### Exercise
Set down everything from the line containing "Switch to the Search tab" through the line containing "point(393,195)" in the records below, exactly as they appear.
#####
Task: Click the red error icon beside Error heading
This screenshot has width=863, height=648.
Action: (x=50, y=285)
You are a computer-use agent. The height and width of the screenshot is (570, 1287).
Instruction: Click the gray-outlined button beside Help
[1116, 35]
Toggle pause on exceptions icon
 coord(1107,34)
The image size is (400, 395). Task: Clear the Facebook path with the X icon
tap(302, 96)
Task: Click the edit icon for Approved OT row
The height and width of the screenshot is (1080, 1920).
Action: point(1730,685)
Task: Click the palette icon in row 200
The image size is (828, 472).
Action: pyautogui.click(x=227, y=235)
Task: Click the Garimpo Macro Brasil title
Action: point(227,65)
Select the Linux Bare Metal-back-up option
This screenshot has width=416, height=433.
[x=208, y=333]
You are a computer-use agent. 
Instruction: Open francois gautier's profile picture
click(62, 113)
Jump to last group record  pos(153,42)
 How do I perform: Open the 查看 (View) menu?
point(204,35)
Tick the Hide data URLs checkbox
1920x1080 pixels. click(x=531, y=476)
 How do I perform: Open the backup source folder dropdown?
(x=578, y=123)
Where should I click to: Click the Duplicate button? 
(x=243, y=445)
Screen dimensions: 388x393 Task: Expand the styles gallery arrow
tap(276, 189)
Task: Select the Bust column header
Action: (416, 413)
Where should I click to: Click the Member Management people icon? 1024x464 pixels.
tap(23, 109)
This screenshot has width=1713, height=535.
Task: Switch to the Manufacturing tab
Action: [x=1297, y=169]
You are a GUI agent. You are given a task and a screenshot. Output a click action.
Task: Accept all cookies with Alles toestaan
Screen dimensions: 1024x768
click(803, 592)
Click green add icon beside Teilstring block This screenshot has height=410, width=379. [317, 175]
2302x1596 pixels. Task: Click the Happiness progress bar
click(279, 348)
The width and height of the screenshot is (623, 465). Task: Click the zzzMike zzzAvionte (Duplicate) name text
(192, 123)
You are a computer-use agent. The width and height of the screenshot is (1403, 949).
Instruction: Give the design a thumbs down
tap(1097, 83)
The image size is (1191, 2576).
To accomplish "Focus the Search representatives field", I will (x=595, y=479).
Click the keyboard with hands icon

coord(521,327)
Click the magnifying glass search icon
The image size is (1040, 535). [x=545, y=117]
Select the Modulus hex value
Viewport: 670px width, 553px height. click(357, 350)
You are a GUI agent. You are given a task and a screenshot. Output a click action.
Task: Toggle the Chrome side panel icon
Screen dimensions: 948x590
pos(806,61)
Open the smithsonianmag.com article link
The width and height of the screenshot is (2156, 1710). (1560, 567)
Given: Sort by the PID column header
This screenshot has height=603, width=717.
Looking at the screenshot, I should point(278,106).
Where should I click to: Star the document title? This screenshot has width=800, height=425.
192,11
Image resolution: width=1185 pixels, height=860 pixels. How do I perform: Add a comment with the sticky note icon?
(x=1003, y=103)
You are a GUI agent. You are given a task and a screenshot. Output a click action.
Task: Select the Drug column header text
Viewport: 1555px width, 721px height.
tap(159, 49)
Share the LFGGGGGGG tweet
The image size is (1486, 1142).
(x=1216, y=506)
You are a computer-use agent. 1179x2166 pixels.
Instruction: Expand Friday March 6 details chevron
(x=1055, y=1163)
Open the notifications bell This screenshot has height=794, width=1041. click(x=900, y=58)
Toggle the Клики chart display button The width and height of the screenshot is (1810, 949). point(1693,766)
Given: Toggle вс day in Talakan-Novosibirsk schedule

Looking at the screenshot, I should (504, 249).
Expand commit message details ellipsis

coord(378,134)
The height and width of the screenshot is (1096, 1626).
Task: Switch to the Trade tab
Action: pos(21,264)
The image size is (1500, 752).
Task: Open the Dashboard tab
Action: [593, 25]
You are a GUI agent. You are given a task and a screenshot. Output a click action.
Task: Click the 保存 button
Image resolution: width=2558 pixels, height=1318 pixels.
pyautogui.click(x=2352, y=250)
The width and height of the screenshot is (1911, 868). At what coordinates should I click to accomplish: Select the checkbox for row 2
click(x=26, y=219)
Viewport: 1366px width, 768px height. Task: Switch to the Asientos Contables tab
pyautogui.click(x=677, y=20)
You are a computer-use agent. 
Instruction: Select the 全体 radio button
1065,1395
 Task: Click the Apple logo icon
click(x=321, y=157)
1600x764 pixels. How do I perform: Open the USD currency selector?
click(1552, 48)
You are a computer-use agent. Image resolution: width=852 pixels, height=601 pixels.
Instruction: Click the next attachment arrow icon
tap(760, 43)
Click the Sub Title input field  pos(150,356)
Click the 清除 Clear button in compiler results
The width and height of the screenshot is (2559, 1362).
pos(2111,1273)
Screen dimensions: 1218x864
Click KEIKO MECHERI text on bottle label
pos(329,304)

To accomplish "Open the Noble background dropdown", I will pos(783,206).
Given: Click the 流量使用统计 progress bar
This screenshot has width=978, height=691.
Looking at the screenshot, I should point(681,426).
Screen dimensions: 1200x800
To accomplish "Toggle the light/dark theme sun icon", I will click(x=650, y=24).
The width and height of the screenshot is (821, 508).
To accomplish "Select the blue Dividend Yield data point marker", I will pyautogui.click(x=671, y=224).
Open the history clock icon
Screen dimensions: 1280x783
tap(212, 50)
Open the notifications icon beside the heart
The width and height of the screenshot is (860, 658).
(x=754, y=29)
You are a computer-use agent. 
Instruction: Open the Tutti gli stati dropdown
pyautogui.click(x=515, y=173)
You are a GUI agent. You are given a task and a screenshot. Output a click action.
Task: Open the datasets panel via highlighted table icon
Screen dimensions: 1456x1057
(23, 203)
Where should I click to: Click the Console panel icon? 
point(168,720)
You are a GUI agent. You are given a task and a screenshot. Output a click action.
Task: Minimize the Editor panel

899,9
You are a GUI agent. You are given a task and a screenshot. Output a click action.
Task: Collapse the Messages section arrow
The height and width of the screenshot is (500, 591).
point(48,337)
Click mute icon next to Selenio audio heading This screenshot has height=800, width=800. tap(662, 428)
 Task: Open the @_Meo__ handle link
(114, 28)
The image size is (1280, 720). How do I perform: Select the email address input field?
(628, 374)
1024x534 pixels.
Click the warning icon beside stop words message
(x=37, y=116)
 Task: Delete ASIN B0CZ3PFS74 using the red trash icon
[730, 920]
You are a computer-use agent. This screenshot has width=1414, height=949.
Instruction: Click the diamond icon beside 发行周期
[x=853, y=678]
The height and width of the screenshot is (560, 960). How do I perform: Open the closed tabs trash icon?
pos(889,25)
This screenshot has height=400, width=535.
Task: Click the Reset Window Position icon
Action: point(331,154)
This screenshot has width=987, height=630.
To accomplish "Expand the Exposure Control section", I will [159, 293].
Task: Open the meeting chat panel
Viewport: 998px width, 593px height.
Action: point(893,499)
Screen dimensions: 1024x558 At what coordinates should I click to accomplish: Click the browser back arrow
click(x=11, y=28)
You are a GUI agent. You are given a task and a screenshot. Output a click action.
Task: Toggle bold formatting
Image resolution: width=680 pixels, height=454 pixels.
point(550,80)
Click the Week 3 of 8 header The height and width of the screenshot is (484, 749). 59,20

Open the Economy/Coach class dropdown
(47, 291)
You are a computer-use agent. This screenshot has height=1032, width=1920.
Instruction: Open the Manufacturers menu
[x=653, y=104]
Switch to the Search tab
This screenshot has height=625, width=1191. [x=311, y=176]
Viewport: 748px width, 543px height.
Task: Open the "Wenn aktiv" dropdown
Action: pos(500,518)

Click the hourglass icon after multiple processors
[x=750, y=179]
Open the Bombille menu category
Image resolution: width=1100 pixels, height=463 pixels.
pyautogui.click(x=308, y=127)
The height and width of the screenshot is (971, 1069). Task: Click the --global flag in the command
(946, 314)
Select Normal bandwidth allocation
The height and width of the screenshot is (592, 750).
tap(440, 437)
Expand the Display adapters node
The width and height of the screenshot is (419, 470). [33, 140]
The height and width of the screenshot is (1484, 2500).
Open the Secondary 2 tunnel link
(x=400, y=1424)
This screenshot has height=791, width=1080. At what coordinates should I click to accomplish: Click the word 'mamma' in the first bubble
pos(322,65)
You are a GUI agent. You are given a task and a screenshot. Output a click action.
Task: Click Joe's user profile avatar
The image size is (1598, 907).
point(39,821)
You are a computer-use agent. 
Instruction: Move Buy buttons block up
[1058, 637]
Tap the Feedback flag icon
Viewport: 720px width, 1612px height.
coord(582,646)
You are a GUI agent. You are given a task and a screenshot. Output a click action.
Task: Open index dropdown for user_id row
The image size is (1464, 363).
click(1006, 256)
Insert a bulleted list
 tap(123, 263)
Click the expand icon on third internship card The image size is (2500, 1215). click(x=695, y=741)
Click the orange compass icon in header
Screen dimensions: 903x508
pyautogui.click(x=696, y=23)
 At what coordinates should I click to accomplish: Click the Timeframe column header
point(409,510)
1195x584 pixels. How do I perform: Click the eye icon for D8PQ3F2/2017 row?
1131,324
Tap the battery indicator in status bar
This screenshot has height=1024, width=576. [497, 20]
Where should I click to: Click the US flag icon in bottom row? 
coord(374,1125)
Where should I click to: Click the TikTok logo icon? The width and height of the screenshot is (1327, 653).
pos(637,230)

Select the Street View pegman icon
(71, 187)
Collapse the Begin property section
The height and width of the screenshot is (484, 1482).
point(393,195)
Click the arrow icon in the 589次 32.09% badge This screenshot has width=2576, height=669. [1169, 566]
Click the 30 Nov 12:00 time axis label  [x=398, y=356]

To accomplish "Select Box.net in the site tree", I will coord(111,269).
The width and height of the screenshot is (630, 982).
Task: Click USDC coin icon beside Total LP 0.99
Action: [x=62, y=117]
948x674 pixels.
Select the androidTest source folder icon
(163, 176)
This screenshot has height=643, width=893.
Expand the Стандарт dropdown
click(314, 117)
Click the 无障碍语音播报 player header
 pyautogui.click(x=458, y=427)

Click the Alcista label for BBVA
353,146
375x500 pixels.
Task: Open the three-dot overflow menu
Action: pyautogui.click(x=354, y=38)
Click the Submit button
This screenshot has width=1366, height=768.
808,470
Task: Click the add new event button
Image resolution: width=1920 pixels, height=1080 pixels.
#####
### Solution for this problem
Switch to the Search tab
This screenshot has height=625, width=1191. [x=311, y=176]
Viewport: 748px width, 543px height.
Task: Open the "Wenn aktiv" dropdown
Action: pos(500,518)

Click the hourglass icon after multiple processors
[x=750, y=179]
Open the Bombille menu category
Image resolution: width=1100 pixels, height=463 pixels.
pyautogui.click(x=308, y=127)
The height and width of the screenshot is (971, 1069). Task: Click the --global flag in the command
(946, 314)
Select Normal bandwidth allocation
The height and width of the screenshot is (592, 750).
tap(440, 437)
Expand the Display adapters node
The width and height of the screenshot is (419, 470). [33, 140]
The height and width of the screenshot is (1484, 2500).
Open the Secondary 2 tunnel link
(x=400, y=1424)
This screenshot has height=791, width=1080. At what coordinates should I click to accomplish: Click the word 'mamma' in the first bubble
pos(322,65)
You are a GUI agent. You are given a task and a screenshot. Output a click action.
Task: Click Joe's user profile avatar
The image size is (1598, 907).
point(39,821)
You are a computer-use agent. 
Instruction: Move Buy buttons block up
[1058, 637]
Tap the Feedback flag icon
Viewport: 720px width, 1612px height.
coord(582,646)
You are a GUI agent. You are given a task and a screenshot. Output a click action.
Task: Open index dropdown for user_id row
The image size is (1464, 363).
click(1006, 256)
Insert a bulleted list
 tap(123, 263)
Click the expand icon on third internship card The image size is (2500, 1215). click(x=695, y=741)
Click the orange compass icon in header
Screen dimensions: 903x508
pyautogui.click(x=696, y=23)
 At what coordinates should I click to accomplish: Click the Timeframe column header
point(409,510)
1195x584 pixels. How do I perform: Click the eye icon for D8PQ3F2/2017 row?
1131,324
Tap the battery indicator in status bar
This screenshot has height=1024, width=576. [497, 20]
Where should I click to: Click the US flag icon in bottom row? 
coord(374,1125)
Where should I click to: Click the TikTok logo icon? The width and height of the screenshot is (1327, 653).
pos(637,230)

Select the Street View pegman icon
(71, 187)
Collapse the Begin property section
The height and width of the screenshot is (484, 1482).
point(393,195)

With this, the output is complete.